Ashland Oil was operating this oil field, and they had a low-level extraction procedure going on. Long ago the wells were basically finished, and now they were pumping brine into the wells to force out oil. They were reaping very little, like a barrel a week, from some of them.
They were running that brine straight down the hillside into the streams, heading towards the creek that became the river that was going to become the lake behind Yatesville Dam. Huntington District said, “We’re going to have Dead Sea II here if we build this lake. It will be too briny; it will not support fishing or anything else.”

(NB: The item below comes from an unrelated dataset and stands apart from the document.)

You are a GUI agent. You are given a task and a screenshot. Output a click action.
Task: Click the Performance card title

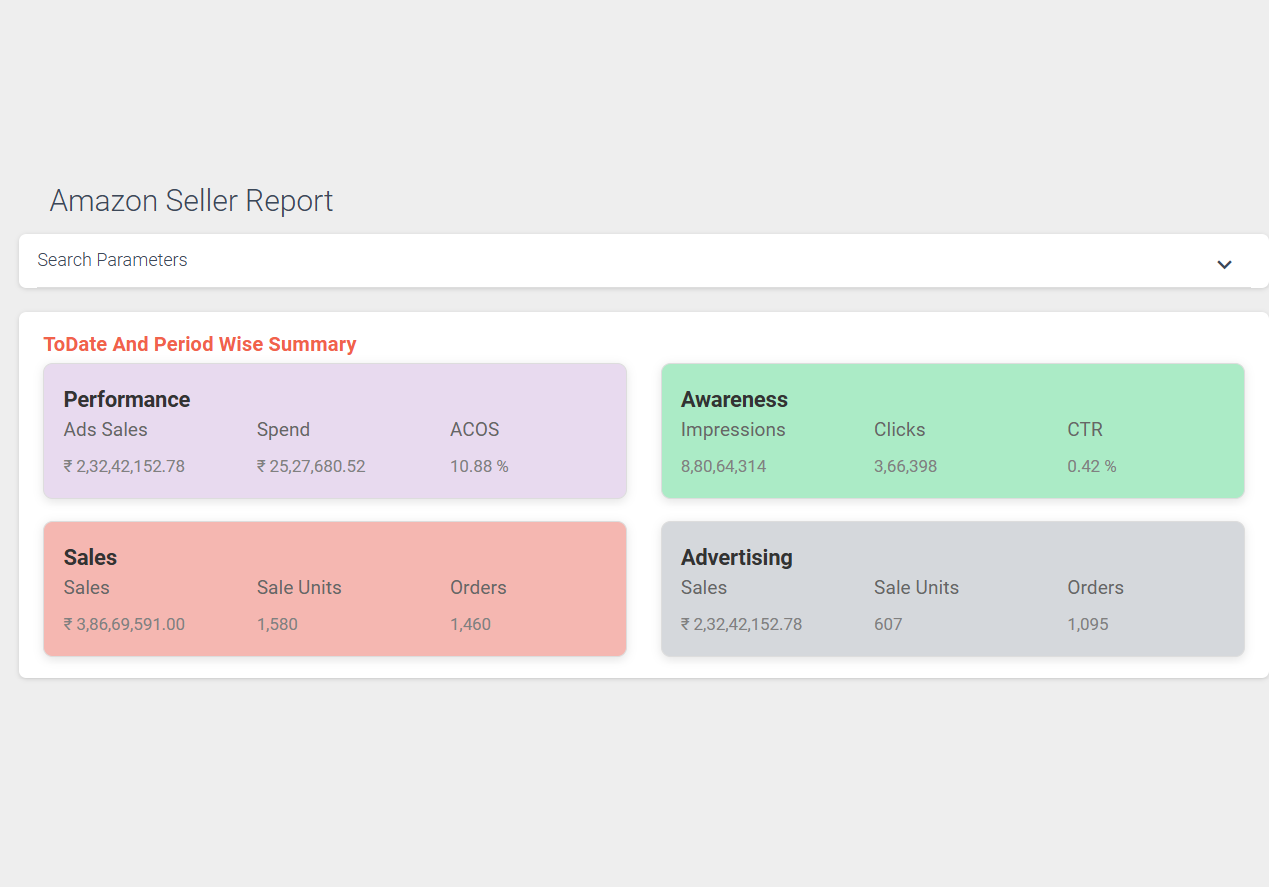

When that had been passed to Congressman Perkins, he said, “It’s all false. Best bass fishing in the world is right there where those two tributaries come together and where we were going to build that dam. I catch bass there all the time. Best bass fishing in the world.”
When you reviewed the brine content of samples measured by Huntington District, you knew that we had two views of the world here [laughter].
So Congressman Perkins was determined to get his Yatesville Lake , come hell or high water, so to speak. And Huntington District of the US Army Corps of Engineers was afraid Yatesville Lake would become Dead Sea II because Ashland Oil was dumping so much brine water into the creeks that would feed Yatesville. Now back to Gen. Kern on page 302…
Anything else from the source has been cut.